[ACTIVITY]
Where does the word "screenshot" appear in the entries below? Copy each line that holds it.

Records from a data collection:
————

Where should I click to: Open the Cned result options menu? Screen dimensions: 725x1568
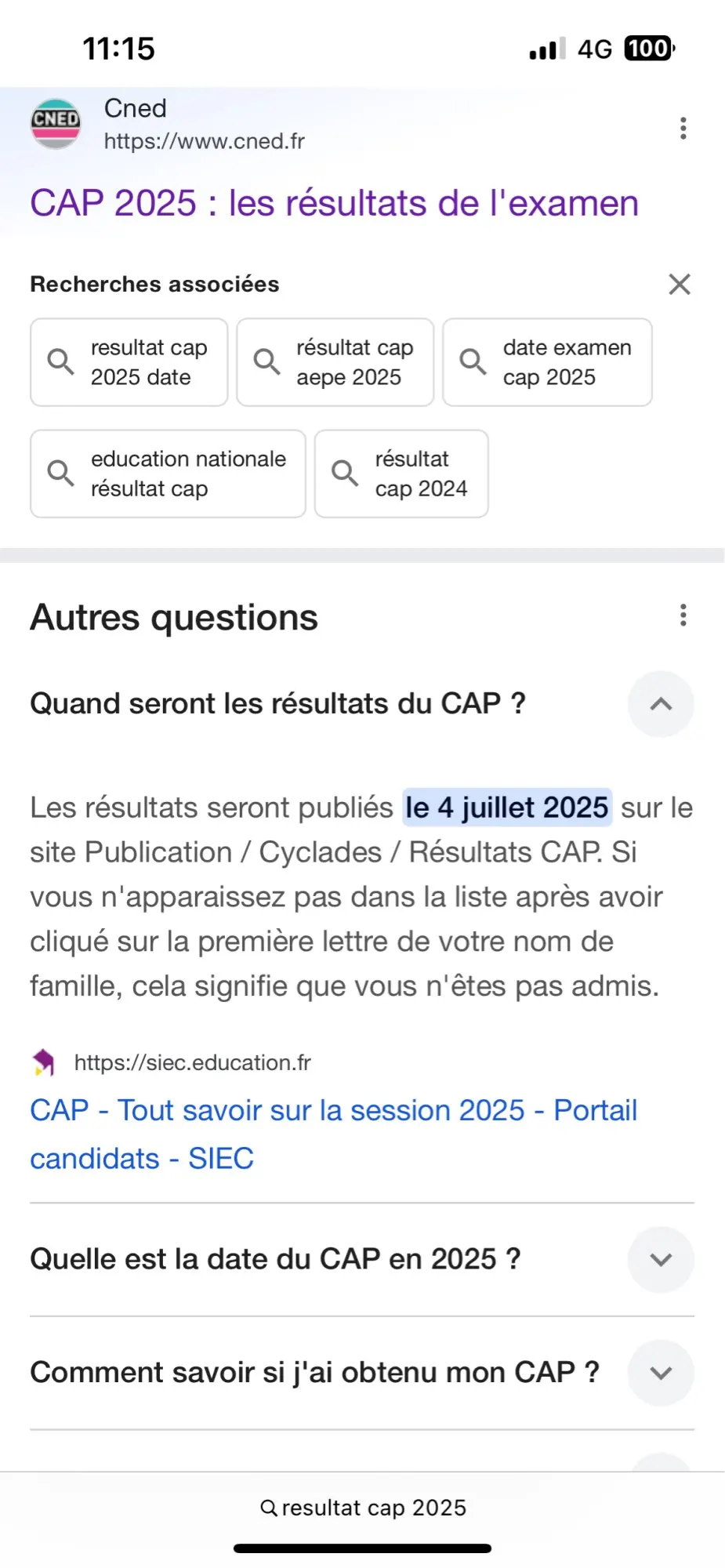click(683, 128)
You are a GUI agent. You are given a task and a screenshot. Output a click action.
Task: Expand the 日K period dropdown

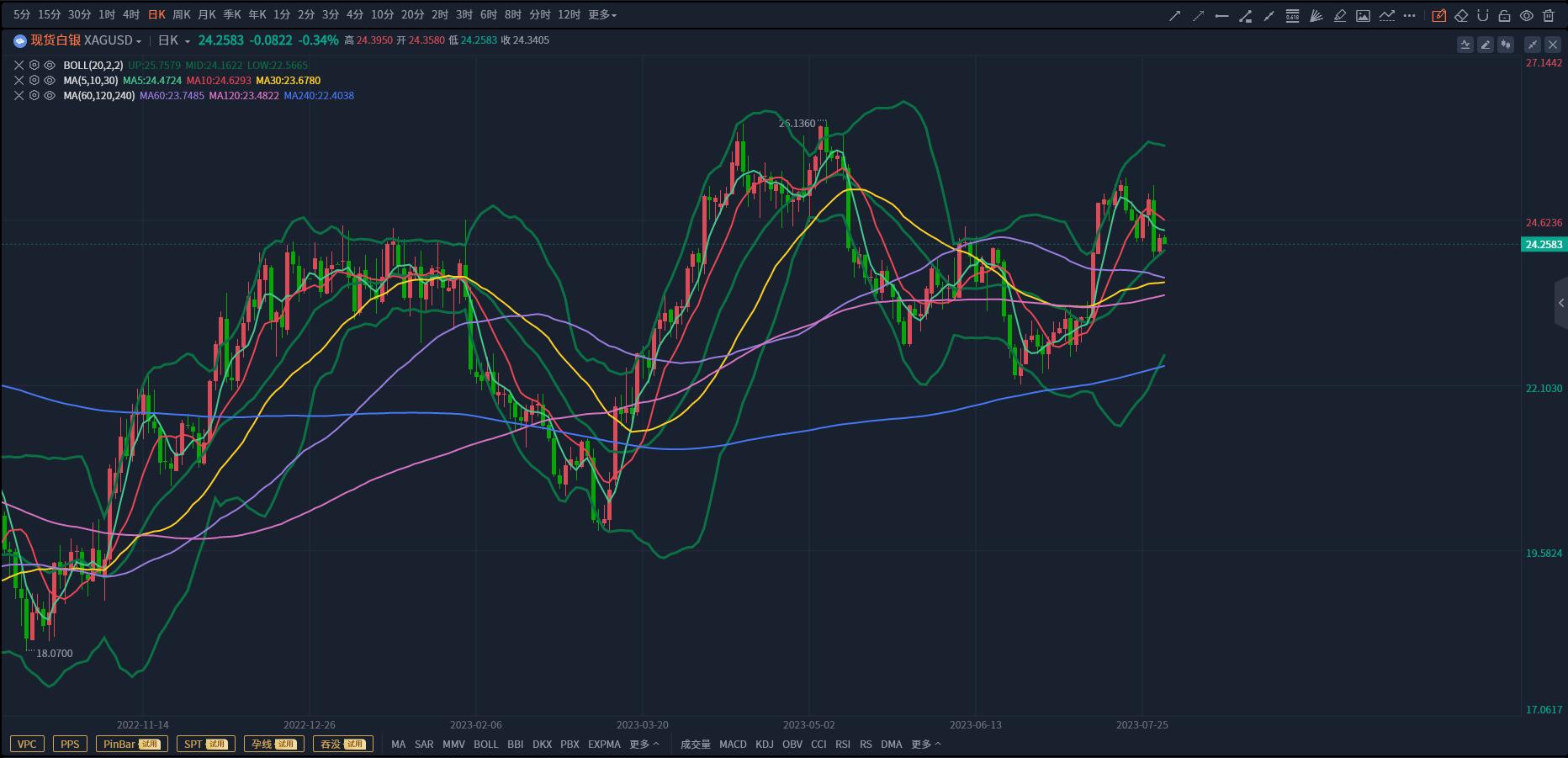pos(187,40)
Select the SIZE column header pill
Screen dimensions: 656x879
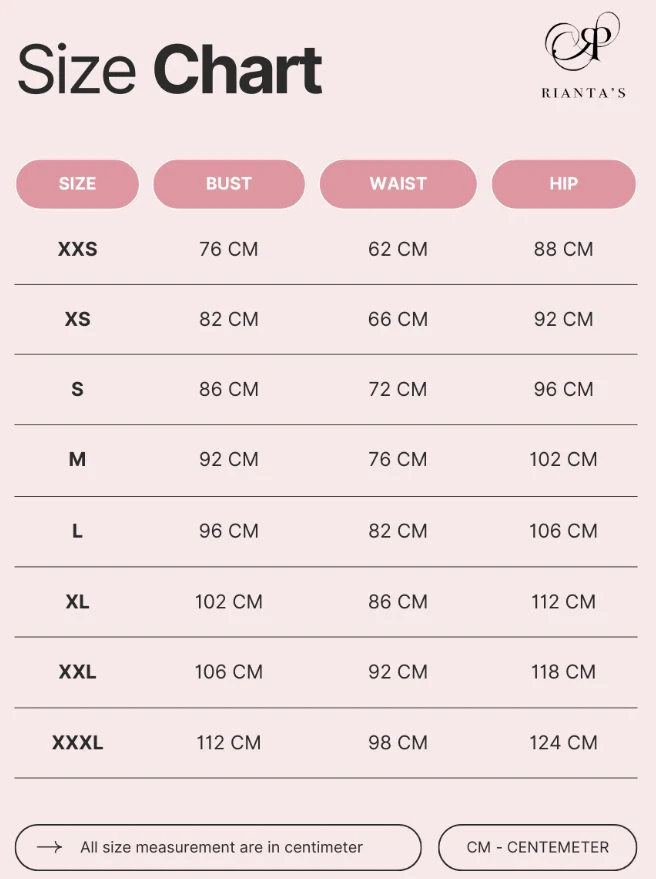point(77,184)
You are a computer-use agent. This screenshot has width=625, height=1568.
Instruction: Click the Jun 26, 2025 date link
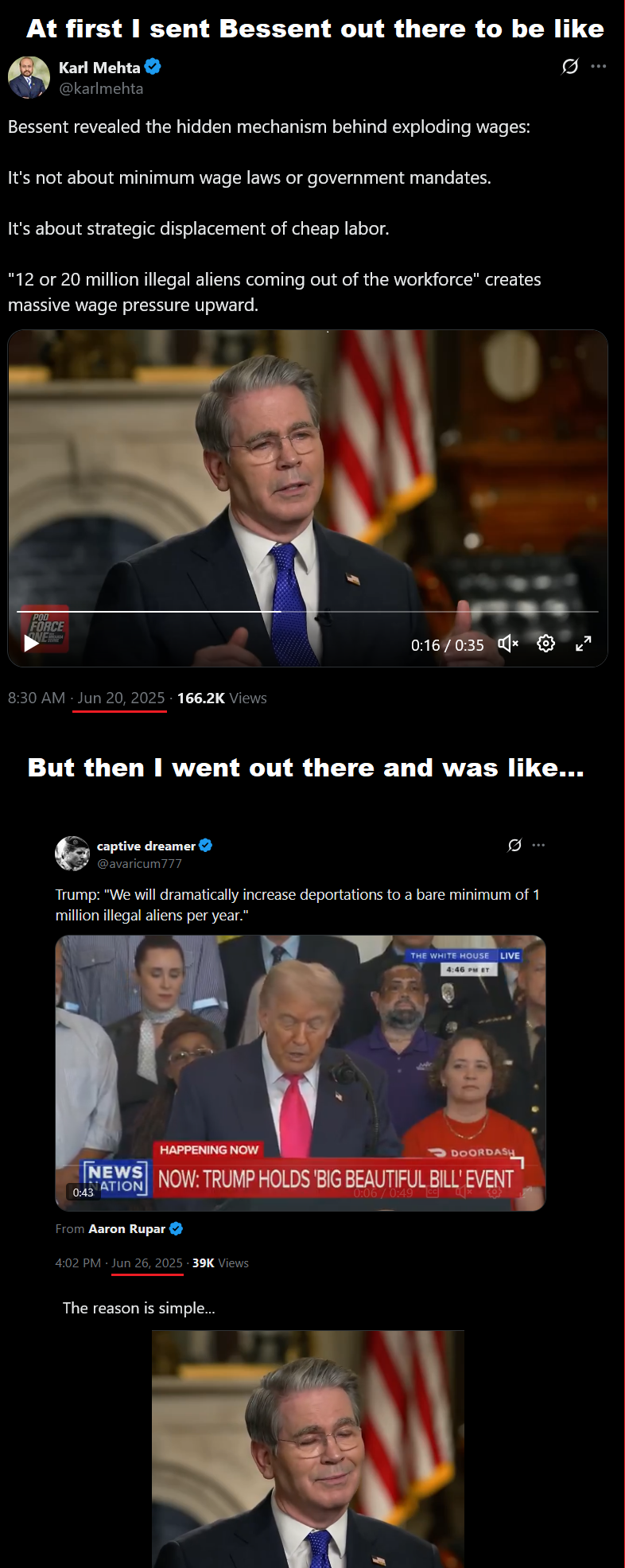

————

[SOLUTION FOR THIS TASK]
You are a GUI agent. You are given a task and a screenshot. Output a click action.
You are a computer-use agent. This screenshot has width=625, height=1568.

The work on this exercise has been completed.